**Parts of the exercise**.
**a)** Copy everything from "Theory in the" down to "practice of science." in the text on the unity of science, word for word.
**b)** Pick up the text on the unity of science after its final sentence and keep writing it.

**Quoted passage**.
********

= Unity of science =

Theory in the philosophy of science

The unity of science is a thesis in philosophy of science that says that all the sciences form a unified whole. The variants of the thesis can be classified as ontological (giving a unified account of the structure of reality) and/or as epistemic/pragmatic (giving a unified account of how the activities and products of science work). There are also philosophers who emphasize the disunity of science, which does not necessarily imply that there could be no unity in some sense but does emphasize pluralism in the ontology and/or practice of science.

Early versions of the unity of science thesis can be found in ancient Greek philosophers such as Aristotle, and in the later history of Western philosophy. For example, in the first half of the 20th century the thesis was associated with the unity of science movement led by Otto Neurath, and in the second half of the century the thesis was advocated by Ludwig von Bertalanffy in "General System Theory: A New Approach to Unity of Science" (1951) and by Paul Oppenheim and Hilary Putnam in "Unity of Science as a Working Hypothesis" (1958). It has been opposed by, for example, Jerry Fodor in "Special Sciences (Or: The Disunity of Science as a Working Hypothesis)" (1974), by Paul Feyerabend in Against Method (1975) and later works, by John Dupré in "The Disunity of Science" (1983) and The Disorder of Things: Metaphysical Foundations of the Disunity of Science (1993), by Nancy Cartwright in The Dappled World: A Study of the Boundaries of Science (1999) and other works, and by Evelyn Fox Keller in Making Sense of Life: Explaining Biological Development with Models, Metaphors, and Machines (2002) and other works.

Jean Piaget suggested, in his 1918 book Recherche and later works, that the unity of science can be considered in terms of a circle of the sciences, where logic is the foundation for mathematics, which is the foundation for mechanics and physics, and physics is the foundation for chemistry, which is the foundation for biology, which is the foundation for sociology, the moral sciences, psychology, and the theory of knowledge, and the theory of knowledge forms a basis for logic, completing the circle, without implying that any science could be reduced to any other.

********

**Records shown**.
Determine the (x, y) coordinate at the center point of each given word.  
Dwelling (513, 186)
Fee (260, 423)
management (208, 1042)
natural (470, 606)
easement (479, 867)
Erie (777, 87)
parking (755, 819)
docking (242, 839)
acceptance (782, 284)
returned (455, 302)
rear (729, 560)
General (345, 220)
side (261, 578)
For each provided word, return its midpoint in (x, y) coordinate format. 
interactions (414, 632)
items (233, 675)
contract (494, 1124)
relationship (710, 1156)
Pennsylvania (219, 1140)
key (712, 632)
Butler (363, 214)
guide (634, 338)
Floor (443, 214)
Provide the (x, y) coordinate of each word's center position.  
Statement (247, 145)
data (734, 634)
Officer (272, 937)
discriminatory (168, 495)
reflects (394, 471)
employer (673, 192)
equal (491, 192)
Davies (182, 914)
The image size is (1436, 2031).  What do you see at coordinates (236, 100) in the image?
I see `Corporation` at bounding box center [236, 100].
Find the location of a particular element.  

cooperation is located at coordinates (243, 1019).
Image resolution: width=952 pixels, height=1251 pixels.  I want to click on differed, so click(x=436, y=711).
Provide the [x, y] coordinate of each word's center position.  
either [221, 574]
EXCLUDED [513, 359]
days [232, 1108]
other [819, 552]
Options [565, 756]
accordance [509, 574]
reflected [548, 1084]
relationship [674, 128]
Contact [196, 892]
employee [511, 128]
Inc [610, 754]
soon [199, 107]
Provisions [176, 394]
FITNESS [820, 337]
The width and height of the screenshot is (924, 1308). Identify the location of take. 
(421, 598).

********

**Answers for this exercise**.
**a)**
Theory in the philosophy of science

The unity of science is a thesis in philosophy of science that says that all the sciences form a unified whole. The variants of the thesis can be classified as ontological (giving a unified account of the structure of reality) and/or as epistemic/pragmatic (giving a unified account of how the activities and products of science work). There are also philosophers who emphasize the disunity of science, which does not necessarily imply that there could be no unity in some sense but does emphasize pluralism in the ontology and/or practice of science.

**b)**
Many complex systems are considered to be transdisciplinary objects of study. Such systems can be modeled as having emergent properties at different levels of organization or different explanations at different spatial and temporal scales, which do not neatly correspond to separate disciplines such as physics or biology, and which feature causal interaction and nonlinear behavior across levels or scales. Higher-level organization depends on lower-level mechanisms, but higher-level patterns can have explanatory autonomy. Therefore, such systems cannot be adequately modeled using a philosophy of extreme reductionism ("everything comes from the bottom", which does not fully account for emergent properties) or extreme holism ("everything comes from the top", which does not fully account for systems' components and interactions).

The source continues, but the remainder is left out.